There’s no shortage of books trying to teach you how to negotiate with “the Chinese,” “the Russians,” or “the Saudis.”
But here’s the problem:
Culture shapes behaviour, but it doesn’t determine it.
Not fully.
Not cleanly
And not in a way that lets you predict how someone will behave
at the table
I’ve negotiated with people in Singapore who communicate like Swedes.
And with UK-based legal teams that play harder than teams I’ve dealt
with in Brazil.
Culture is real. But people are more complex.
I can tell you what is true:
Culture influences the stage.
The etiquette. The norms. The expectations around formality,
eye contact, timelines, and who speaks first.But individuals bring their own scripts.
Personality, role, context, internal politics, and lived experience
shape the interaction more than where someone was born.
You’ve seen it yourself. Not everyone on your own team negotiates the same way.
So why would they across borders?
For example, take Ric Lewis, Founding Partner of Tristan Capital, his team negotiates across 25 countries and 22 languages in Europe.
In his words:
“In America, basis points matter.
In Europe, relationships matter.”
That’s not just a difference in tactics.
It’s a difference in what matters to the counterpart.
In some countries, if you haven’t built the social rapport, it's considered rude to even start negotiating hard.
If you're walking into that environment and only focused on price, you’ve already lost trust before the terms are even discussed.
Now consider Erin Egan, Director of Business Development at Microsoft.
When negotiating across time zones and languages, she adapted.
Not by simplifying, but by slowing down.
“We’d send an outline in advance, in writing, so they could absorb it before the call. Not just to be kind, but to make sure they actually understood what we were agreeing to.”
The focus isn’t language proficiency.
The focus is on building trust through clarity and respect.
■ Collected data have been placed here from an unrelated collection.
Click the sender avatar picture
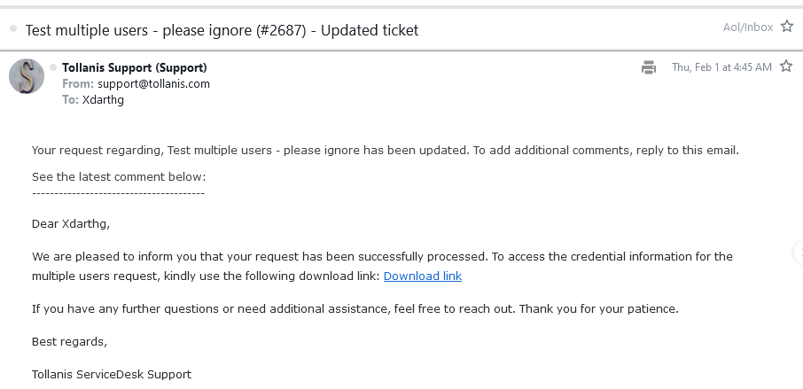27,76
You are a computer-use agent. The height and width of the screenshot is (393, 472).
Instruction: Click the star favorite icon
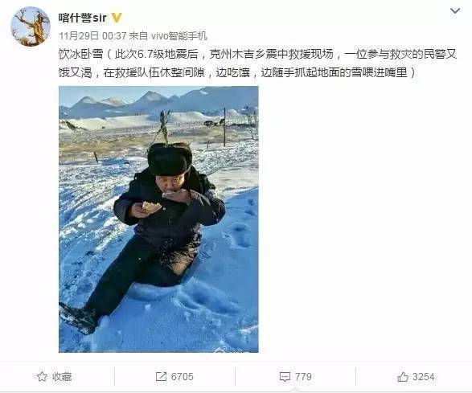point(42,376)
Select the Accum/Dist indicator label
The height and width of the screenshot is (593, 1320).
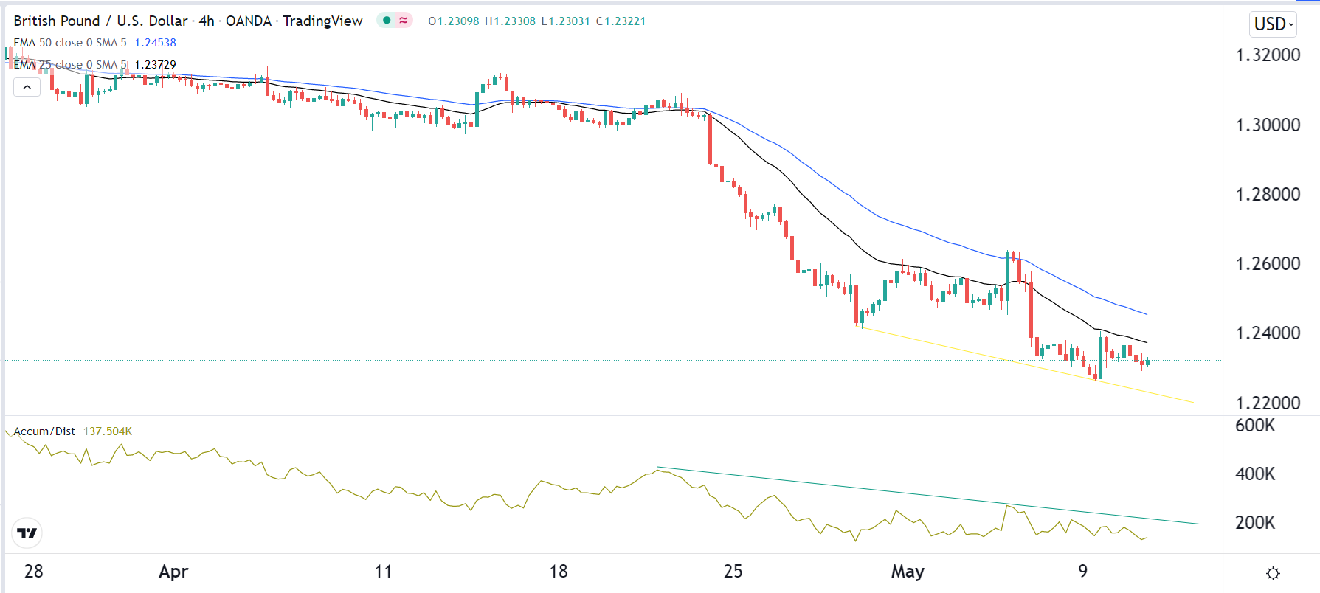[44, 431]
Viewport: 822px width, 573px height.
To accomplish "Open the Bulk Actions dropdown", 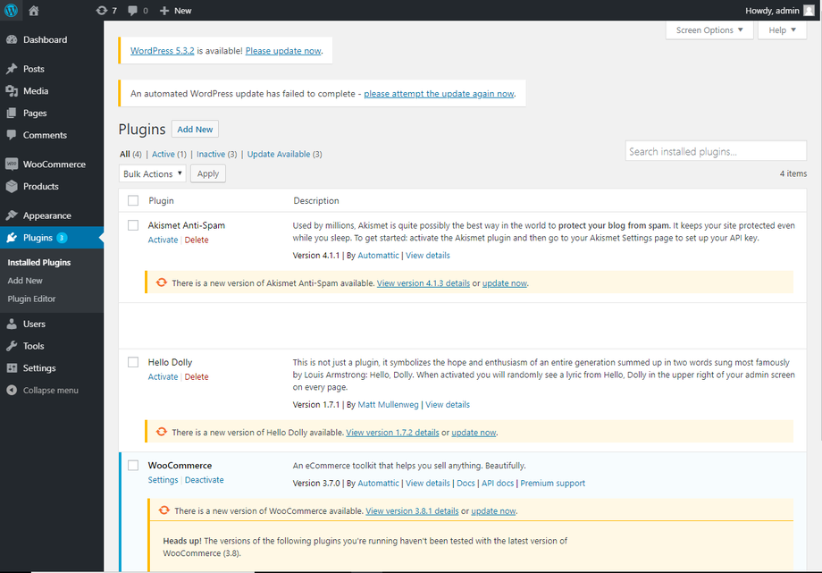I will (x=152, y=174).
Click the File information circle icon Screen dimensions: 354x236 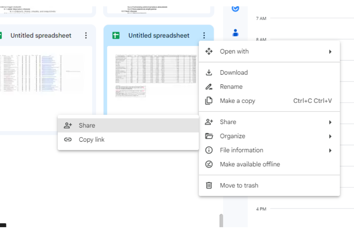(x=209, y=150)
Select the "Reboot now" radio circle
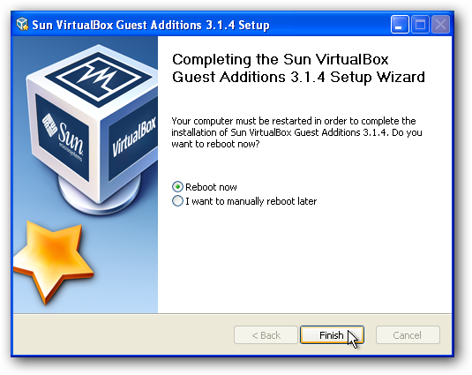472x375 pixels. click(177, 187)
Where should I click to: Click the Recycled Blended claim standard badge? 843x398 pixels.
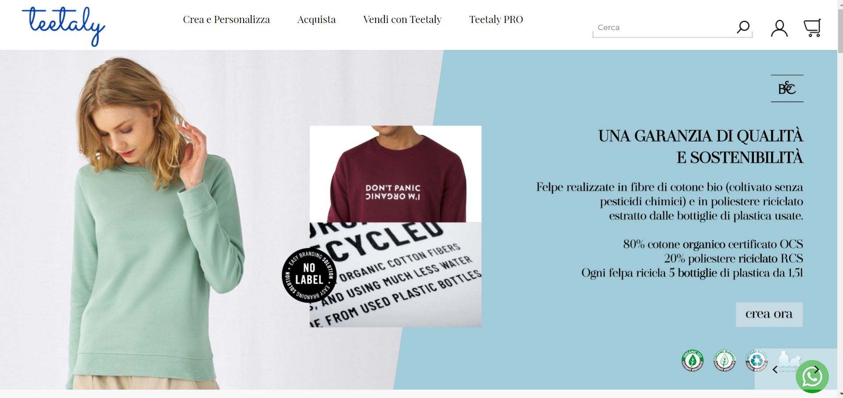point(756,360)
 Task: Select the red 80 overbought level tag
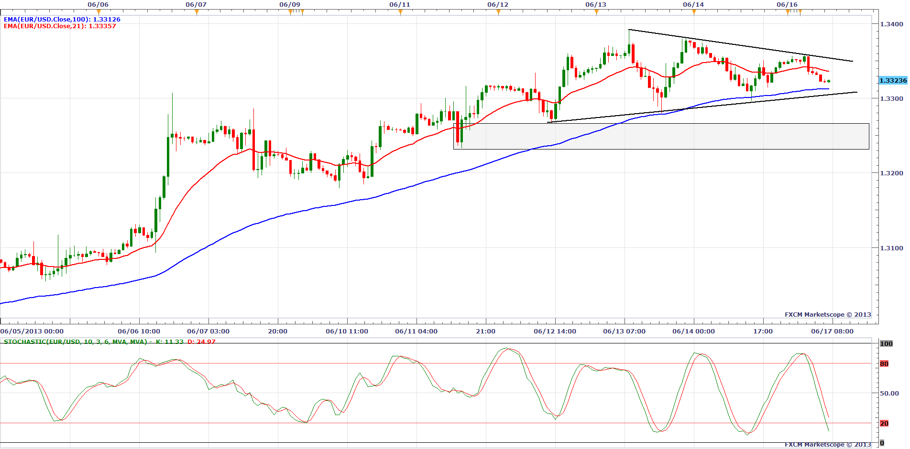(x=884, y=364)
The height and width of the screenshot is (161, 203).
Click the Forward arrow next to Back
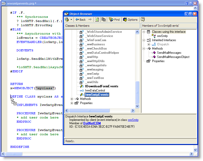(90, 20)
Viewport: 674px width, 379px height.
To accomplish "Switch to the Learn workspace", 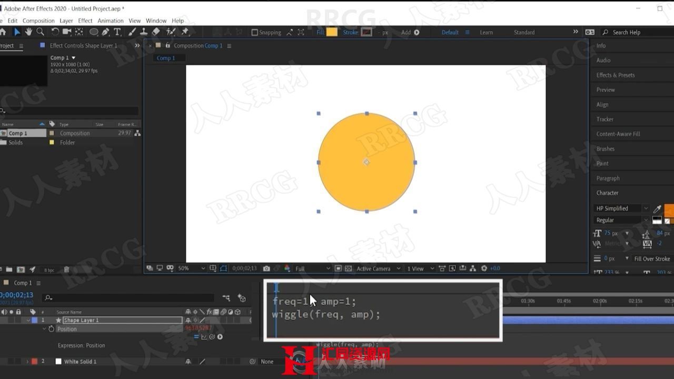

And it’s not just geography.
Mike McIlwrath, Chief Litigator for GE’s Oil & Gas division, described a negotiation in Malaysia that included a team of Americans, Italians, Egyptians, and Qataris.
It wasn’t national culture that dominated the room.
It was a shared engineering mindset, a culture of problem-solving, not posture.
That’s a different kind of culture. One that too many people miss.
Then there’s US Army Colonel Leonard Lira PhD
In a NATO led operation with officials from 64 countries, he made one simple but powerful decision:
He learned how to say thank you in all 64 languages.
“It helped solidify the team,” he said. People could feel I was making an effort.”
Respect isn’t always strategic. Sometimes, it’s just human.
So how do you actually negotiate across cultures?
Stay curious
Don’t assume
Adapt to the person, not the passport
That’s where real strategy begins.
Because at the end of the day:
Culture doesn’t negotiate. People do.
See you in the next issue.
Until then, negotiate like it matters.